GIVEN DATA>
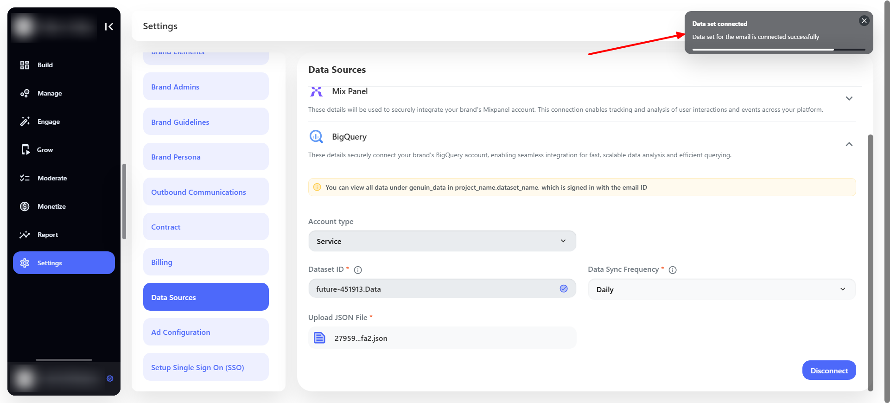Screen dimensions: 890x403
Task: Dismiss the Data set connected notification
Action: coord(864,20)
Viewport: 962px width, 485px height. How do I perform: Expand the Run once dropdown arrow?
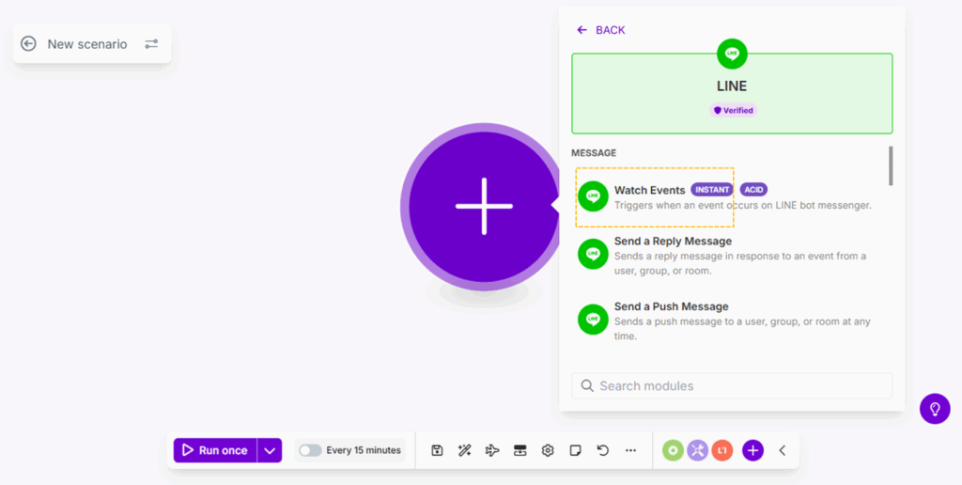tap(270, 450)
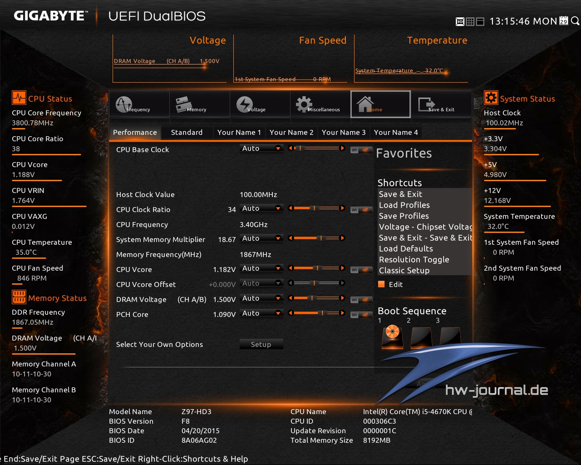This screenshot has height=465, width=581.
Task: Open the Miscellaneous gear section
Action: tap(320, 104)
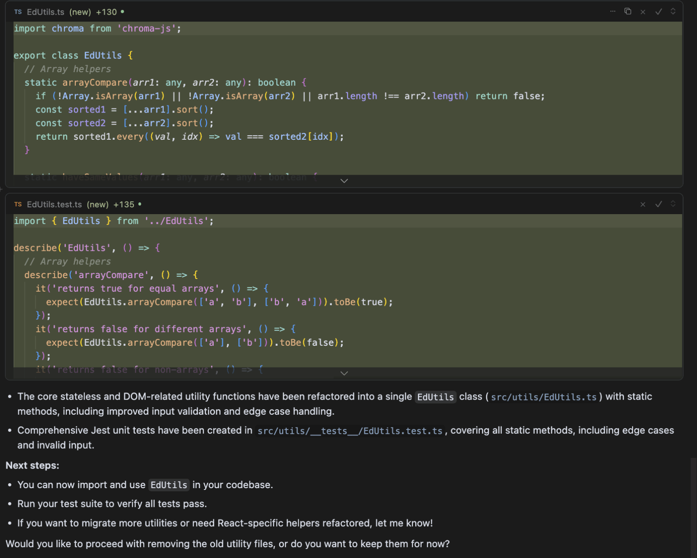Expand the EdUtils.test.ts code preview chevron
The width and height of the screenshot is (697, 558).
(344, 373)
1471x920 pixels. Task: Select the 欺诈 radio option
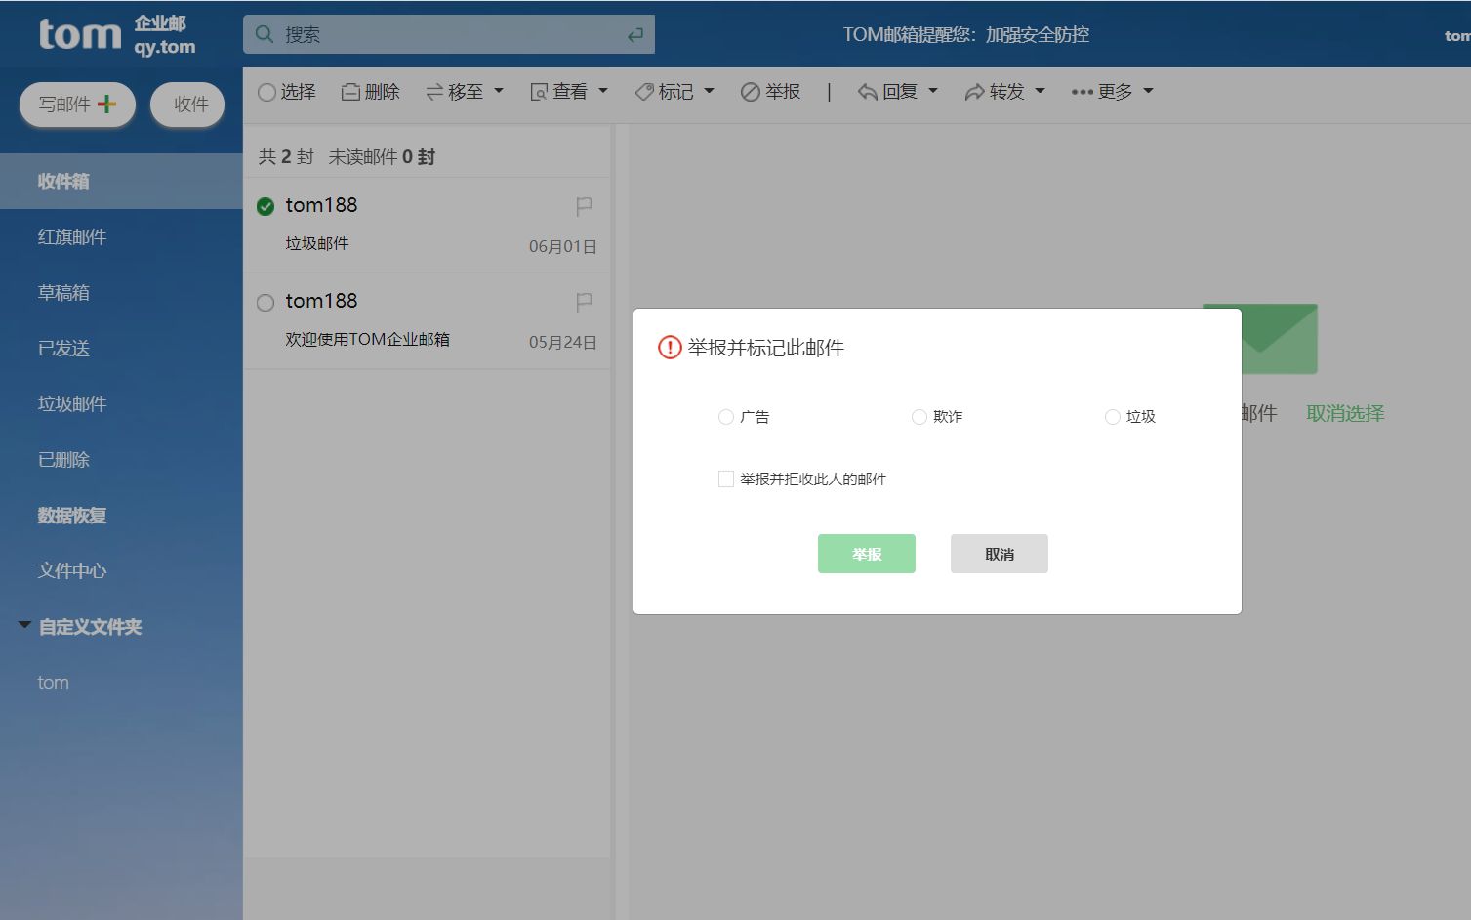click(x=919, y=417)
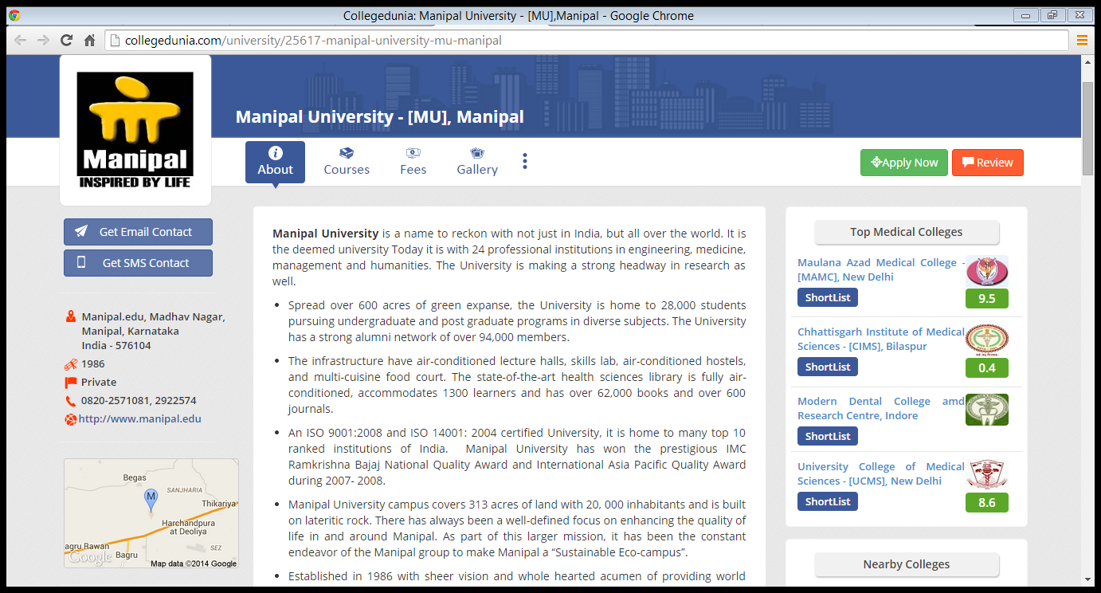
Task: Click the Review button
Action: click(988, 162)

EXERCISE GOAL>
All lines from the one containing "Viewport: 962px width, 485px" through the end of the data are to be restated exactly, with nothing else and without the pictures.

SOLUTION>
Viewport: 962px width, 485px height. How do I perform: Expand the Run once dropdown arrow?
tap(270, 450)
This screenshot has height=465, width=581.
Task: Open the Miscellaneous gear section
Action: tap(320, 104)
Expand the EdUtils.test.ts code preview chevron
The width and height of the screenshot is (697, 558).
(344, 373)
1471x920 pixels. Task: Select the 欺诈 radio option
click(x=919, y=417)
Task: Click the Review button
Action: click(988, 162)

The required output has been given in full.